Exercise directions:
Pull out every line of the records below that contains the string "status". Case counts.
((
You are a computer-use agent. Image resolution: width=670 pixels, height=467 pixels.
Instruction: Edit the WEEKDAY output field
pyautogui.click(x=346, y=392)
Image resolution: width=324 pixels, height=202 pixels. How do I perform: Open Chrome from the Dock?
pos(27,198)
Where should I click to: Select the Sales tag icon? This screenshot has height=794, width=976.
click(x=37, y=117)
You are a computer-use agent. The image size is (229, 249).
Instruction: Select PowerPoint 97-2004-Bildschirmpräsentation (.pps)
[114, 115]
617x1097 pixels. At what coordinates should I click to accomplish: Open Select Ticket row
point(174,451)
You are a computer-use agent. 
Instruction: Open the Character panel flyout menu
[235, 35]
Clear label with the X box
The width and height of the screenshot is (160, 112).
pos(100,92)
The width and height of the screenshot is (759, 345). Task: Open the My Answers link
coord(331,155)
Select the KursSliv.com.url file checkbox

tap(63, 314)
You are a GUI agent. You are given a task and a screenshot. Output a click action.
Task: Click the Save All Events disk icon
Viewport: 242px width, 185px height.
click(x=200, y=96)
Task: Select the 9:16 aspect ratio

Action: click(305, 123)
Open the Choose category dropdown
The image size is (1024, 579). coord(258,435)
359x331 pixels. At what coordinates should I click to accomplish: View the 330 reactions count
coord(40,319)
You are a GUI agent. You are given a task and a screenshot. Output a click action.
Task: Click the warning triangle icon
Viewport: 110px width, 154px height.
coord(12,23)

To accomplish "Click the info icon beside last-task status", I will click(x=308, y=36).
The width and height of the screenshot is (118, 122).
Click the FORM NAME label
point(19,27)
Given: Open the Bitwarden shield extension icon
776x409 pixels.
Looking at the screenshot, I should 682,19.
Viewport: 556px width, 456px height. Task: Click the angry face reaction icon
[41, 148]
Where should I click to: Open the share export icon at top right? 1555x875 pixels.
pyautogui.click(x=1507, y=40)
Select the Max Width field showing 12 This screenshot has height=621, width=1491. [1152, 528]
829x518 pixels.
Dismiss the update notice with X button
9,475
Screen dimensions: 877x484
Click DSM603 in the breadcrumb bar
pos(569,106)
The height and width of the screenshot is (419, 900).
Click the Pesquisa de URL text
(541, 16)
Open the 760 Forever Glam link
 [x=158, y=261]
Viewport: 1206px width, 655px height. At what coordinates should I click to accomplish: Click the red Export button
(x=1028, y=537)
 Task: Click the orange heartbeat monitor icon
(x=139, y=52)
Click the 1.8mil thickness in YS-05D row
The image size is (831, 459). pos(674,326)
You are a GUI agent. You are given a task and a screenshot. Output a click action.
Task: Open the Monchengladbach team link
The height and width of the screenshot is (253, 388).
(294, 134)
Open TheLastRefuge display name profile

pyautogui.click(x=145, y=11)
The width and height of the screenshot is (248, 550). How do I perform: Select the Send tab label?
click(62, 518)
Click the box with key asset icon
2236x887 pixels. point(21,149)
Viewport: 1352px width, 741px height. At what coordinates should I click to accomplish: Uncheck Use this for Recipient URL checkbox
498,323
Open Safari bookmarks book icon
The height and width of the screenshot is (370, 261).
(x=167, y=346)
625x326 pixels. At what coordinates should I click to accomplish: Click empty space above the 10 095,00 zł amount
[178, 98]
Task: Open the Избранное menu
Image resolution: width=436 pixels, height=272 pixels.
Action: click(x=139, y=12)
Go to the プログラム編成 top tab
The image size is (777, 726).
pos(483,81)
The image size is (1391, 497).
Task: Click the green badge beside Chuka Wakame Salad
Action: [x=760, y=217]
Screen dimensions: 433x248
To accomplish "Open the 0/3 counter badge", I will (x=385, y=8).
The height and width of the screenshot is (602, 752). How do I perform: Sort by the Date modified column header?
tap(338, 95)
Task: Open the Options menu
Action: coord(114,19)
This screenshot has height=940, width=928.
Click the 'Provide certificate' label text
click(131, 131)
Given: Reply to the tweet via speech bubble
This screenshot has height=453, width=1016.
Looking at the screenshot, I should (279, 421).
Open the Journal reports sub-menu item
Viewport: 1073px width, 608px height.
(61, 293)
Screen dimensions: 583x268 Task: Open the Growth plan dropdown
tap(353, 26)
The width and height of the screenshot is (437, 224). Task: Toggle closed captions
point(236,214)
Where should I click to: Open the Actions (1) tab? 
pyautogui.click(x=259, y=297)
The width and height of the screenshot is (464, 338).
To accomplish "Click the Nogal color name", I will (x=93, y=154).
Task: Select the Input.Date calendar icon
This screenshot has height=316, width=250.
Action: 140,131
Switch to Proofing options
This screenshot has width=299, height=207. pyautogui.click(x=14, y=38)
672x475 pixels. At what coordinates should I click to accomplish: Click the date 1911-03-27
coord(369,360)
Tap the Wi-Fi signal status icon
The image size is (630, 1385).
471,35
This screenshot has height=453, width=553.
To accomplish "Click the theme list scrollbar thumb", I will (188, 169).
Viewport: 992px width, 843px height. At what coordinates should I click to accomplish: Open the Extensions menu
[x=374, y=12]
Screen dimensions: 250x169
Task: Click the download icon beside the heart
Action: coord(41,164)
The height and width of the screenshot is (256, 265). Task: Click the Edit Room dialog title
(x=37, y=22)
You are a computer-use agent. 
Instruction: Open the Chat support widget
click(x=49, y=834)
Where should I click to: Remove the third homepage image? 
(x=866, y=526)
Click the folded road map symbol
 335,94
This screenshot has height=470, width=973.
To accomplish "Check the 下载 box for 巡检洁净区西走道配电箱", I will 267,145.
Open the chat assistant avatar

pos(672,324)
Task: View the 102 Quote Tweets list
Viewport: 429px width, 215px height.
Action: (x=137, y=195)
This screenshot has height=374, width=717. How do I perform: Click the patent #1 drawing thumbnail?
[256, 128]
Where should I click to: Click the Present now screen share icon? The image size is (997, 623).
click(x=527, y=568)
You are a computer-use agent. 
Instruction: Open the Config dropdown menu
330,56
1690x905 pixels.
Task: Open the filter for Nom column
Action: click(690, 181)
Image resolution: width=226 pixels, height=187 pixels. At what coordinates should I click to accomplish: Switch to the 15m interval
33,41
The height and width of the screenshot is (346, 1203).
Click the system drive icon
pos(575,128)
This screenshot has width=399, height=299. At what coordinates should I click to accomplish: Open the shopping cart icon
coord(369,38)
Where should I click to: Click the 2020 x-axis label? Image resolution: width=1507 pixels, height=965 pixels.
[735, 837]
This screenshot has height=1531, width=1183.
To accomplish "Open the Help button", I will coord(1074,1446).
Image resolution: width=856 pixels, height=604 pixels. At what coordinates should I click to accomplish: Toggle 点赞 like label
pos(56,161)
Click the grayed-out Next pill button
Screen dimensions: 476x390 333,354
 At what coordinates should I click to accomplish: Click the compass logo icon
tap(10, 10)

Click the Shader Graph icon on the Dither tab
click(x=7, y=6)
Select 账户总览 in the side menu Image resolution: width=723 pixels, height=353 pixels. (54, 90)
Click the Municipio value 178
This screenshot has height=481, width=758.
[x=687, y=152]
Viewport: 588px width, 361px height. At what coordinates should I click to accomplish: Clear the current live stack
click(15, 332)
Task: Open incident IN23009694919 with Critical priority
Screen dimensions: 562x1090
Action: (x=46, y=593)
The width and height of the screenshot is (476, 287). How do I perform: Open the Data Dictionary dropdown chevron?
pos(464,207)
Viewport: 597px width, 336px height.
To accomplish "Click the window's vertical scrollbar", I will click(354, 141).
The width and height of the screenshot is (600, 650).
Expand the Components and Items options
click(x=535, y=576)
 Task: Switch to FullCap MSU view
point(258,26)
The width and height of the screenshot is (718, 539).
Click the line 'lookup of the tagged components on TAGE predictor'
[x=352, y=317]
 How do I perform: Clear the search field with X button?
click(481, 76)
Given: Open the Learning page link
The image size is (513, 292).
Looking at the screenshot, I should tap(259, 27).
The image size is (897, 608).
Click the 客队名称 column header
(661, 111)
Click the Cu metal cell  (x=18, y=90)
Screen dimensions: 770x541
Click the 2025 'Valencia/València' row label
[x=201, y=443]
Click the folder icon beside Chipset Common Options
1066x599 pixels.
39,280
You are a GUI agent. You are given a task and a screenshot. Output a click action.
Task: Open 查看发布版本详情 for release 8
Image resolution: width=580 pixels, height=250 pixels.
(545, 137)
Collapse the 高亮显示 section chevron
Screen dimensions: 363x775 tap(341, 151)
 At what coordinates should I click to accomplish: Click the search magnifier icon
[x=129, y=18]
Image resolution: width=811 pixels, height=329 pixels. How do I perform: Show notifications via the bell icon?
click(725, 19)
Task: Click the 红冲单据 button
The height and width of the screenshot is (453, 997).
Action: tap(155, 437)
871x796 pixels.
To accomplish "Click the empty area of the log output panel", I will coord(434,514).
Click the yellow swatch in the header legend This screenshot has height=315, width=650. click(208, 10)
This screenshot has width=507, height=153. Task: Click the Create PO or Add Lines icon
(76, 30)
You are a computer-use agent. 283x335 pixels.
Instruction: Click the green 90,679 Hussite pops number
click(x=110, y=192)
))
Written solution:
To accomplish "Click the info icon beside last-task status", I will click(x=308, y=36).
Tap the Wi-Fi signal status icon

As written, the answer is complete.